Deadshot: Will Smith's Deadshot was considered by many to be a bright spot in Suicide Squad — though others complained the assassin was a little too likeable in this incarnation. But it's hard to deny the brief fight between Batman and Deadshot left viewers wanting more — and the DCEU version of Deadshot certainly has a bone to pick with Batman.
The Joker and Harley Quinn: Suicide Squad and Batman v Superman: Dawn of Justice have done the leg work of establishing the twisted backstory of the Joker (Jared Leto) and Harley Quinn (Margot Robbie) — with it revealed that both were responsible for the death of Robin. Squad director David Ayer has said the backstory goes deeper than what's hinted at on screen. Nicholson and Ledger's Jokers had no previous history with Batman (though Nicholson killed Bruce Wayne's parents in his previous life before becoming the colorful villain). A big screen fight reuniting a Batman with a Joker he's tangled with — and even lost to — would make for a fantastic way to differentiate this version from the greats of the past. Ledger's Joker says in The Dark Knight that he believes they "are destined to do this together" ... now we can finally see what that looks like.
Hush: A mastermind with a talent for manipulating the Gotham underworld against Batman, Hush could be a way to bring in multiple bad guys from Batman's past. After all, Affleck's Batman is a guy who has been doing this for 20 years, so it's hard to imagine he hasn't met most of his classic rogues gallery already. Hush could be the new guy on the scene who can pull the strings, allowing us to see classic characters before Batman goes up against Hush.

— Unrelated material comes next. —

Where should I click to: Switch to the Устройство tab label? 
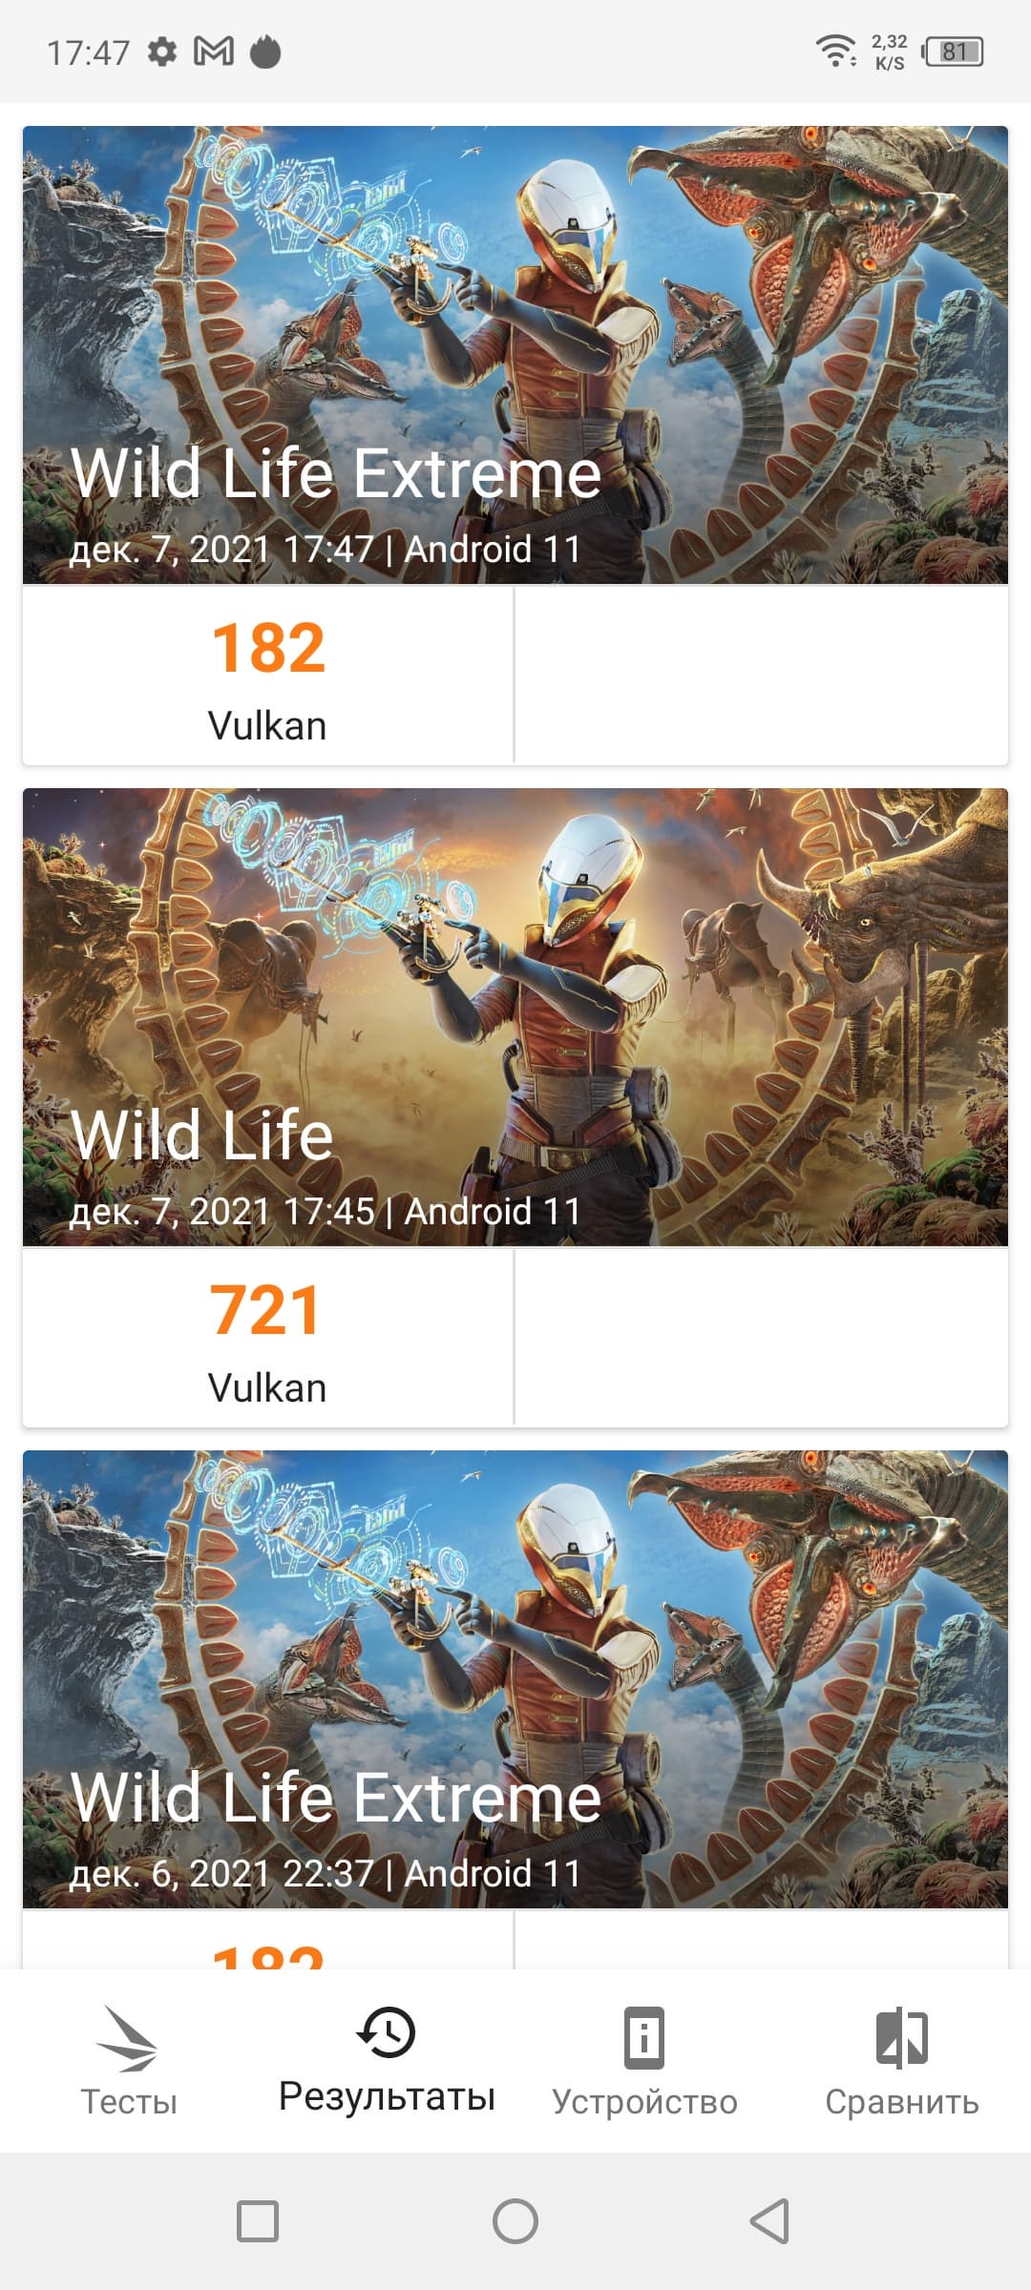click(644, 2102)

Killer Croc: The reptilian villain, played by Adewale Akinnuoye-Agbaje, wasn't particularly well-received in Suicide Squad, but hey, the Batman staple is in the DCEU, so he's got to be on the list of contenders.

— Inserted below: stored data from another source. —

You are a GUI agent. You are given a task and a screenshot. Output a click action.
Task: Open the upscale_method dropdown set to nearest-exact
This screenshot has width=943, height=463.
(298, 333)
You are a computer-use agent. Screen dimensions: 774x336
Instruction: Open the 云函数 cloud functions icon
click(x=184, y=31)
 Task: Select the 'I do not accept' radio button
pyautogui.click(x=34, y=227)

Mr. Freeze: One of the most complicated villains in the entire Batman world, Mr. Freeze's motive are more comprehendible to audiences than the typical world-domination tropes of many comic villains. His motive is basic and relatable: love. Victor Fries deserves to get his day in the sun (forgive the pun). The character is too fantastic not to be featured in a good Batman movie. We dare not speak the name of the 1997 incarnation. Let's just say it can get to the chopper and stay there ... forever. If only Patrick Stewart hadn’t aged out of the character he was rumored to be in contention for back in the 90s — sigh.
The Red Hood: 2010's Batman: Under the Red Hood is one of the most acclaimed DC Animated films and could provide a solid template for how this vigilante from Batman's past could challenge him on the big screen — while also bringing in the Joker.
The Riddler: Before Bane and Catwoman were brought into The Dark Knight Rises, a strong contingent of fans were clamoring for the Riddler to join the Christopher Nolan trilogy. It wasn't meant to be, but the villain — last seen on the big screen in 1995's Batman Forever — could truly test Batman's reputation as the World's Greatest Detective. We could finally see Affleck's Batman doing some investigating (that doesn’t involve getting emailed security footage of future Justice League members).
Two-Face: No character tests the dichotomy of Batman's duel identity better than Two-Face. He was played by Tommy Lee Jones (who had to be convinced to take the role) in 1995's Batman Forever and Aaron Eckhart in 2008's The Dark Knight. By the time Affleck's film comes out (there is no release date yet), it will be at least ten years since the last time we saw Harvey Dent on the big screen — perfect timing.